Genetic evidence traces domesticated dogs to Palaeolithic hunter-gatherers in Europe, suggest the researchers.

Scientists have theorized that the origin of the domestic dog stems from the domestication of the Grey Wolf tens of thousands of years ago. But the approximate date and place have been grist for scientific debate for years, with some genetic and archaeological evidence indicating that humans domesticated wolves on more than one occasion, with today’s lineage arising at the latest 15,000 years ago based on findings at the Bonn-Oberkassel site in Germany, and genetic evidence pointing to 33,000 years ago from investigations of the Razboinichya Cave in the Altai Mountains of Russia. 

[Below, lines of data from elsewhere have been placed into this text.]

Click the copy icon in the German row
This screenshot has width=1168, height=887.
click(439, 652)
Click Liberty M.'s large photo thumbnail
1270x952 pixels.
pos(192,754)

Now, based on a recently completed study, Olaf Thalmann of the University of Turku, Finland, and colleagues are suggesting that Palaeolithic hunter-gatherers in Europe as much as 32,000 years ago may have played a significant role in the process.

To come to this conclusion, Thalmann and his team compared mitochondrial DNA from a broad range of modern-day dog and wolf breeds to mitochondrial DNA from canine fossils dated to 19,000-32,000 years ago, as well as fossils from modern canines. Their analysis showed that modern dogs’ genetic sequences most closely matched those of either ancient European canines, including wolves, or modern European dogs, but did not closely match DNA from canines outside of Europe. According to the researchers, this suggests a European origin, and, as only hunter-gatherer populations were present during this period, a domestication that predates the advent of agriculture.



Above: A lateral view of a Pleistocene wolf from the Trou des Nutons cave (Belgium), calibrated age of 26,000 years Before the Present. This wolf species was particularly large. [Image courtesy of Royal Belgian Institute of Natural Sciences] 



A lateral view of a Palaeolithic dog from the Goyet cave (Belgium), calibrated age of 36,000 years Before the Present. Thalmann et al. believe the species represented by this fossil to be an ancient sister-group to all modern dogs and wolves, rather than a direct ancestor. [Image courtesy of Royal Belgian Institute of Natural Sciences] 



Dog burial from Horizon 11 of the Koster site, Greene County, Illinois, US. The fossil specimen at this site have a calibrated age of 8,500 years Before the Present. [Image courtesy of Del Baston, Center for American Archaeology] 


It has been previously thought that fields and crops attracted wolves to villages, leading to interactions with humans that eventually resulted in a cooperative or symbiotic relationship. Human intervention in canine evolution thus produced the variety of modern dog breeds commonly seen today in homes and dog parks throughout the world. But this study, along with clues from other research and excavations, pushes the origins back further to the Palaeolithic Age, when wild wolves may have been drawn to hunter-gatherers, the researchers suggest, because they could feed on carcasses the hunters left behind.

The details of the research appears in the 15 November 2013 issue of Sciencepublished by AAAS, the nonprofit science society.